Dawson Historical Complex National Historic Site of Canada
Robert Service Cabin:
Robert Service Cabin© Parks Canada / Jean-Francois Bergeron / KNHS0040 This two-room log cabin, set amidst the willows and the alders on the lower slopes at the eastern end of the town, has long been a tourist attraction. Here, Robert W. Service, bard of the Klondike, lived from November 1909 to June 1912. During this time he wrote his melodramatic novel, The Trail of Ninety-Eight, and composed his third and final volume of Yukon verse, Songs of a Rolling Stone.
Service lived a spartan life. A remote figure, he was a good listener, absorbing, in his own words, "Yukon lore by every pore. The cabin, which may have been built as early as 1897 or 1898, is typical of the time- logs well chinked with moss to keep out the sub-arctic cold, a double door, with front porch. It was heated by a wood stove, and probably illuminated by coal-oil lamps in Service's time, although downtown Dawson had had electricity since 1899-1900. A Mrs. Matilda Day held the original title to the property, dating from May, 1900, but it was later acquired by Mrs. Edna B. Clarke, from whom Service rented it during his later sojourn in Dawson.
The poet left Dawson for the last time on 29 June 1912, ostensibly on one of his periodic trips "outside" to consult with his publishers in Toronto and New York. The Dawson Daily News reported his departure in a few lines, without comment.

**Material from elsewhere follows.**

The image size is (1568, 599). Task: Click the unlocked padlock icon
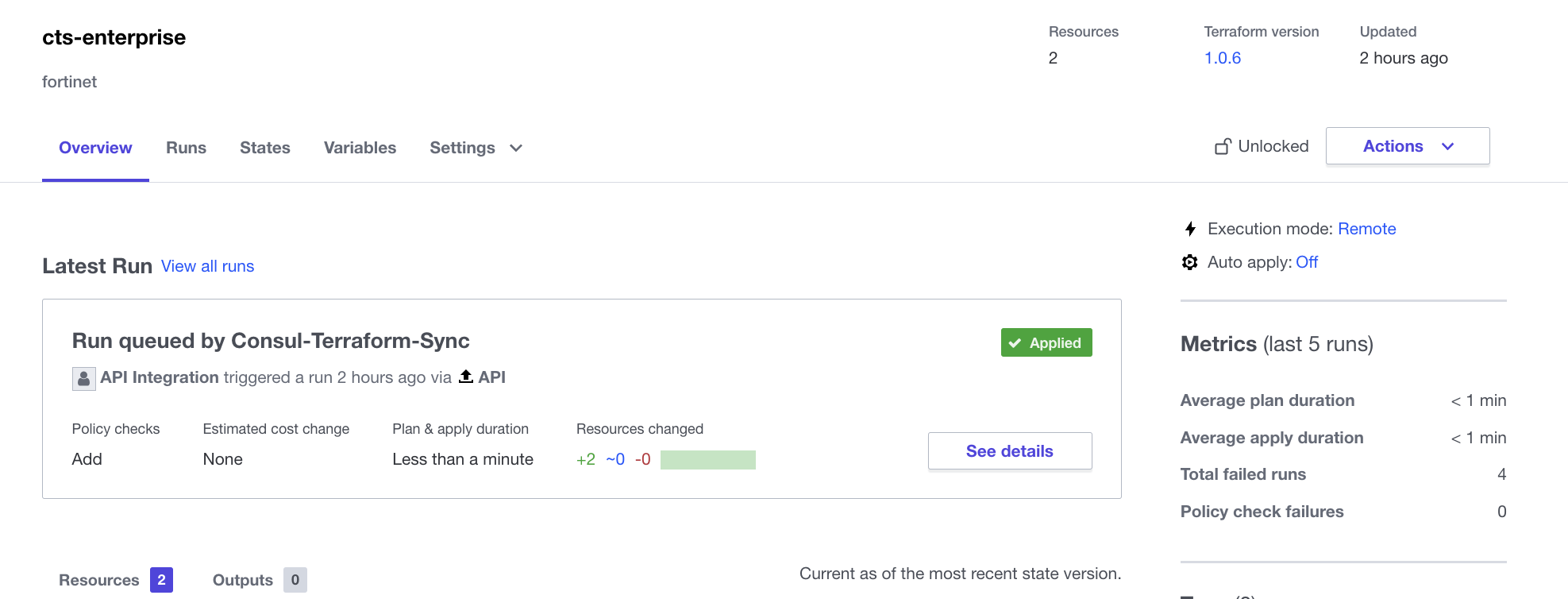1223,146
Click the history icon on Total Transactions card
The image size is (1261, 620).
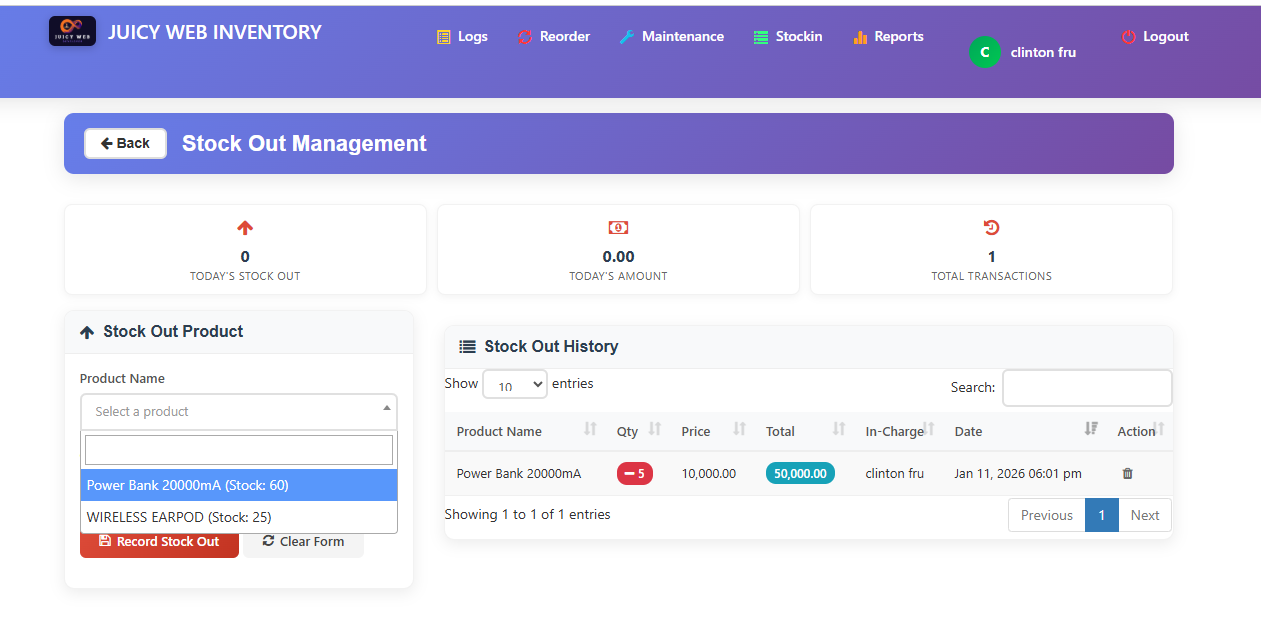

By 1917 the Imperial Order of the Daughters of the Empire, with the owner's rather reluctant permission, were promoting the little cabin as a tourist attraction to raise money for soldiers' comforts overseas. After the war, the I.O.D.E. furnished the cabin in typical miner's style of the gold rush period. Donated to the National Historic Sites Branch of Parks Canada by the City of Dawson, it has been restored to the period when Service lived in it.